*** Extracted entries

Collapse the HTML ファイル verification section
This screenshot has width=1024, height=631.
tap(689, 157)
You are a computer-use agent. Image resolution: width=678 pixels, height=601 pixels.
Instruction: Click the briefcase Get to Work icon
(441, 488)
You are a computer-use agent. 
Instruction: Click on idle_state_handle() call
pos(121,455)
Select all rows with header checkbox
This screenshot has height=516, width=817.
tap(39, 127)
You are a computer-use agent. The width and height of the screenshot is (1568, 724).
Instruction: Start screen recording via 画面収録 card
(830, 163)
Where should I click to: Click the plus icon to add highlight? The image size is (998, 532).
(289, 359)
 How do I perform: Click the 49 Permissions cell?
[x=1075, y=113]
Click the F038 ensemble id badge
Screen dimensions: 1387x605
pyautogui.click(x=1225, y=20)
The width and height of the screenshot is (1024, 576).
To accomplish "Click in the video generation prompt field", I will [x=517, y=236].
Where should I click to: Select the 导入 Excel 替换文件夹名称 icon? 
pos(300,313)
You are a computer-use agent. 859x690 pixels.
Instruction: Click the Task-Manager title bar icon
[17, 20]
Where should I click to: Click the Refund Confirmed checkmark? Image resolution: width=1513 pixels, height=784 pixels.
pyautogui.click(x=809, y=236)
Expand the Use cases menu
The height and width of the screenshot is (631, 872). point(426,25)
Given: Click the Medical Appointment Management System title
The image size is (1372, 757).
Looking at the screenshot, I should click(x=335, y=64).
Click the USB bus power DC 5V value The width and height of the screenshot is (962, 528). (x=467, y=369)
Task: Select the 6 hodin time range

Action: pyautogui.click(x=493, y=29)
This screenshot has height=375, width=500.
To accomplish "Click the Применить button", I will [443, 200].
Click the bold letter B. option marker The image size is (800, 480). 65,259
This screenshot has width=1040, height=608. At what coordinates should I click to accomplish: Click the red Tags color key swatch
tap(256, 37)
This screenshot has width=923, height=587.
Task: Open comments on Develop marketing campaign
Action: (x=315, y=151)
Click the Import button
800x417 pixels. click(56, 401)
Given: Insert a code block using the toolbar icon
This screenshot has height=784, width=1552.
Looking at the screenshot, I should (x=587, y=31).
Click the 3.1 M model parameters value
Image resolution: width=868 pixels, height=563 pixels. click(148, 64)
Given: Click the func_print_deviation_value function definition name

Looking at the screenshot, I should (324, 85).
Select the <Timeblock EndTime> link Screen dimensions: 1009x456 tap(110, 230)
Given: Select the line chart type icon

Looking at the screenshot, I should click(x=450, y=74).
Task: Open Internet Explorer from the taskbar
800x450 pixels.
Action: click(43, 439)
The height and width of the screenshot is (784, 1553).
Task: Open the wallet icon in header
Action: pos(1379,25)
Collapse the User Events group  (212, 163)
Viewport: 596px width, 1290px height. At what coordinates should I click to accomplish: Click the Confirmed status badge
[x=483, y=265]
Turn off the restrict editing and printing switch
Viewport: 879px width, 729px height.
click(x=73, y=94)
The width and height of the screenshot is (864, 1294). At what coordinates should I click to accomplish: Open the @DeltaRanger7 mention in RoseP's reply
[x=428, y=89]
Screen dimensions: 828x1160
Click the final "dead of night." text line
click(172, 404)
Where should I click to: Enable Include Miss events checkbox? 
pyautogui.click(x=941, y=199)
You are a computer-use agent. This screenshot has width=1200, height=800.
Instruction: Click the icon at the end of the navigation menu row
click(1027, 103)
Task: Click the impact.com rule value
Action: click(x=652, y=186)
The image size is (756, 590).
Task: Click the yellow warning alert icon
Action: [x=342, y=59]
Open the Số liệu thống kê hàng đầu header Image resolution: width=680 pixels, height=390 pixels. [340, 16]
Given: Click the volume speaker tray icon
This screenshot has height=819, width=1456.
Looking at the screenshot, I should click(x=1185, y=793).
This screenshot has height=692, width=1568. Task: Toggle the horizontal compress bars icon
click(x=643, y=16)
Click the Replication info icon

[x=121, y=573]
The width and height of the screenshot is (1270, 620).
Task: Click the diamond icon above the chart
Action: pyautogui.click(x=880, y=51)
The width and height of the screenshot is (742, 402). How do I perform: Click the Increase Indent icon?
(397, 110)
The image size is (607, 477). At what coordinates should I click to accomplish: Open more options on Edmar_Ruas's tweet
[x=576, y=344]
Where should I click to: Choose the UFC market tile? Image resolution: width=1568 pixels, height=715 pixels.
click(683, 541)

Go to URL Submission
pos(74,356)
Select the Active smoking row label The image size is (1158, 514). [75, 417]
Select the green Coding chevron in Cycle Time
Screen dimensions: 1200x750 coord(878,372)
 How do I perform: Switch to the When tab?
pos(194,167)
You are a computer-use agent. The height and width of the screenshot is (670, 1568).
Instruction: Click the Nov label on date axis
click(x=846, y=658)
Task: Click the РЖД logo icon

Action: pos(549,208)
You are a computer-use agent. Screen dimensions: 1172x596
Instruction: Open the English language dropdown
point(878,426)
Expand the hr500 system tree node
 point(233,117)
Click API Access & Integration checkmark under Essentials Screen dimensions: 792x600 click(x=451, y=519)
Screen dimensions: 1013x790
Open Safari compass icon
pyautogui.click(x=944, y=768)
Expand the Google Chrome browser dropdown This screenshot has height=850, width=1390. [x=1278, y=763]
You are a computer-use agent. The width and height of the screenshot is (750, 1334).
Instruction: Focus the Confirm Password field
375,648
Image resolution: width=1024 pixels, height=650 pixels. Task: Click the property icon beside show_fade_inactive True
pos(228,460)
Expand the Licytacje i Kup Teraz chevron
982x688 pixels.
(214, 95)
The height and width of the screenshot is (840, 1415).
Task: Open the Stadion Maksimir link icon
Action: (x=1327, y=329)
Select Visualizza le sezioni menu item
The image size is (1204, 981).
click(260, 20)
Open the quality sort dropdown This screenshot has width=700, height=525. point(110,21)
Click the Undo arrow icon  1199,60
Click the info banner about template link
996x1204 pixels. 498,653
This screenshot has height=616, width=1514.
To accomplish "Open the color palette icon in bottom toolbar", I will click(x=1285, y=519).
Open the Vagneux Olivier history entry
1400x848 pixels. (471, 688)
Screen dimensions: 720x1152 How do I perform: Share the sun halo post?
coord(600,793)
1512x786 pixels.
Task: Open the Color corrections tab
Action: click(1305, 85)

******

Goal of the exercise:
Repeat everything in the rows from the line containing "You are a computer-use agent. Screen" down to the line containing "pyautogui.click(x=944, y=768)", both included.

Response to the task:
You are a computer-use agent. Screen dimensions: 1172x596
Instruction: Open the English language dropdown
point(878,426)
Expand the hr500 system tree node
 point(233,117)
Click API Access & Integration checkmark under Essentials Screen dimensions: 792x600 click(x=451, y=519)
Screen dimensions: 1013x790
Open Safari compass icon
pyautogui.click(x=944, y=768)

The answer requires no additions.